Friday, February 03, 2012

Euthanasia should be banned across Europe, rules Council

The Council of Europe has ruled that euthanasia and assisted suicide should be banned in every country across the Continent.

In a declaration that will have huge implications on human rights laws in its 47 member countries the Strasbourg-based organisation announced that such practices “must always be prohibited”.

The move will represent a major setback to assisted dying campaigners in the UK who want Britain to follow Holland, Belgium and Switzerland in allowing doctors to help to end the lives of their patients.

The explicit condemnation of euthanasia was inserted into a non-binding resolution entitled “Protecting Human Rights and Dignity by Taking Into Account Previously Expressed Wishes of Patients”.

The resolution had originally simply focused on the human rights questions of “advance directives”, or “living wills”, in which people set out how they wish to be treated if they became mentally incapacitated.

But members of the Parliamentary Assembly of the Council of Europe argued that living wills, which became legal in the UK under the 2005 Mental Capacity Act, were inextricably connected to euthanasia.
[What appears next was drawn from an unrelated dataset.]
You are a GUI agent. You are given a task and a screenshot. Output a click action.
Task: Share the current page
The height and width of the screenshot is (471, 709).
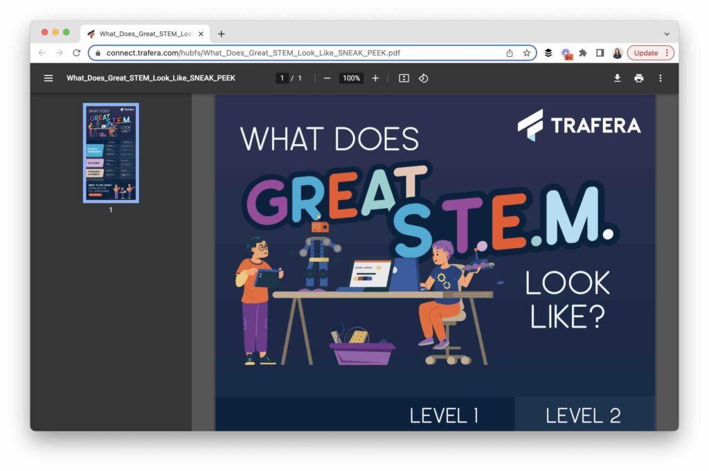point(509,53)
They successfully moved an amendment forbidding euthanasia by 34 votes to 16 with six abstentions.

The amendment said that “euthanasia, in the sense of the intentional killing by act or omission of a dependent human being for his or her alleged benefit must always be prohibited”.
 
Among those fighting for the amendment was British member Edward Leigh, the Tory MP for Gainsborough and a Catholic.

He referred to the case of Kerrie Wooltorton, a 26-year-old from Norwich who died in 2009 by poisoning after her living will prevented doctors from resuscitating her.

He said: “Can my fellow delegates here in Strasbourg imagine how they would feel if they received a phone call informing them that one of their children had drunk poison and that ambulance and hospital staff who had everything necessary to save the child’s life stood by not helping instead as the child lay dying?"

“That is a situation that advanced directives or living wills allow,” Mr Leigh said. “This is not alarmist talk – this is the historic fact, the track record.”

But Paul Flynn, the Labour MP for Newport West, fought the amendment, saying it changed the “entire nature” of the report.

“Eighty-five per cent of the people of Britain are demanding reforms and demanding change,” he said.

“We as legislators must also take into account the majority view of the people,” Mr Flynn added.

“It is an important human right to have the right to die in a manner of our choosing.”

The Council of Europe was set up in 1949 to further European integration by harmonising human rights laws, although it is unable to pass laws itself. Its new resolution on euthanasia will, however, help to define the principles that should govern the application of living wills across its member states.

It will be therefore hugely influential in helping governments to resist pressure to weaken or abolish laws prohibiting assisted suicide and euthanasia.

The Council bases its work on the European Convention on Human Rights. 

It includes the European Court of Human Rights, which enforces the convention and to which Europeans can bring cases if they believe that a member country has violated their rights.